--- Instrucciones ---
1. Responda a estas preguntas sobre el texto del oligopolio eléctrico:
(a) ¿De qué empresa era propiedad la central térmica de Aliaga?
(b) ¿En qué fecha hizo Joaquín Almunia sus declaraciones?
(c) ¿En qué diario se reprodujeron esas declaraciones?
2. Reúna todas las líneas del listado que contengan la cadena "Viewport", distinguiendo entre mayúsculas y minúsculas.

--- Fuente ---
+ + + + + + +

En España no ha habido monopolio eléctrico,
pero sí un oligopolio
Central térmica de Aliaga (Teruel),
propiedad de Eléctricas Reunidas de Zaragoza, posteriormente integrada en
Endesa. / CARLOS ROSILLO
Hace solo unos días (26 diciembre de 2013) el comisario europeo de la
Competencia, Joaquín Almunia, en unas declaraciones a Radio Nacional
reproducidas en el diario Deia, afirmaba que España “tiene todavía
en cierto modo las malas prácticas de antiguas empresas públicas con monopolio.
En España nunca ha habido monopolio, pero sí ha habido un oligopolio clarísimo
de las empresas eléctricas”. Se refería el comisario al reciente escándalo
relativo a las tarifas de la luz y los problemas políticos, empresariales, y de
opinión pública que ha planteado. ¿Tenía razón? Sí, tenía toda la razón: en
España no ha habido monopolio eléctrico (en el sentido de un solo productor o
suministrador de energía), pero sí un oligopolio (en el sentido de un número
muy pequeño de productores y distribuidores capaces de ponerse de acuerdo para
imponer unos precios por encima de los que habría en caso de libre
concurrencia).

+ + + + + + +

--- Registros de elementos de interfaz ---
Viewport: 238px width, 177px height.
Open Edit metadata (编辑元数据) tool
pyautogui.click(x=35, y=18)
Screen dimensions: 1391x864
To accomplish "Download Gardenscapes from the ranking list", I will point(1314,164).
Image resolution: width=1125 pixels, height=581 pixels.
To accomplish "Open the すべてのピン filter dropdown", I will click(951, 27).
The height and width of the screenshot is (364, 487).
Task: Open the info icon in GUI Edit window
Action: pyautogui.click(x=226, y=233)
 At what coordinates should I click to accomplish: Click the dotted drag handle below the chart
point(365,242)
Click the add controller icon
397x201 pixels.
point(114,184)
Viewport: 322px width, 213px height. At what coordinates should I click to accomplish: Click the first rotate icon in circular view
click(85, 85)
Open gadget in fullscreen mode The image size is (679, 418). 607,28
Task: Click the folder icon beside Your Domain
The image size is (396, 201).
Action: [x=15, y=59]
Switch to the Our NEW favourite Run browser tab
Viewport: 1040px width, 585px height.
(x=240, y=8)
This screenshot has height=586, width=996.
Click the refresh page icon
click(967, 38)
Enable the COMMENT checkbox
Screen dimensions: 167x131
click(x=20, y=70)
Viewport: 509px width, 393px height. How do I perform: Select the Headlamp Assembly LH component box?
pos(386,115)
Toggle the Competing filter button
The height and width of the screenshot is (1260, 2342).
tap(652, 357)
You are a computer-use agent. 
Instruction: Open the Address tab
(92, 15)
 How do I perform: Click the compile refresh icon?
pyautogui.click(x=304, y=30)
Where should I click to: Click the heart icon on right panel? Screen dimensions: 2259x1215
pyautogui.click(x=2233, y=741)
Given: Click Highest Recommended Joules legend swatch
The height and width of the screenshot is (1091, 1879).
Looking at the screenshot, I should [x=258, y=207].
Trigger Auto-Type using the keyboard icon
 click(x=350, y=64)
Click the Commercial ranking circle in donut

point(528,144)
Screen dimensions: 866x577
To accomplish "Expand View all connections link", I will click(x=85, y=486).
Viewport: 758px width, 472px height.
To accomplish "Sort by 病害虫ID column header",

+ + + + + + +

--- Respuestas por tarea ---
1.
(a) De Eléctricas Reunidas de Zaragoza.
(b) El 26 de diciembre de 2013.
(c) En el diario Deia.

2.
Viewport: 238px width, 177px height.
Viewport: 322px width, 213px height. At what coordinates should I click to accomplish: Click the first rotate icon in circular view
Viewport: 1040px width, 585px height.
Viewport: 509px width, 393px height. How do I perform: Select the Headlamp Assembly LH component box?
Viewport: 758px width, 472px height.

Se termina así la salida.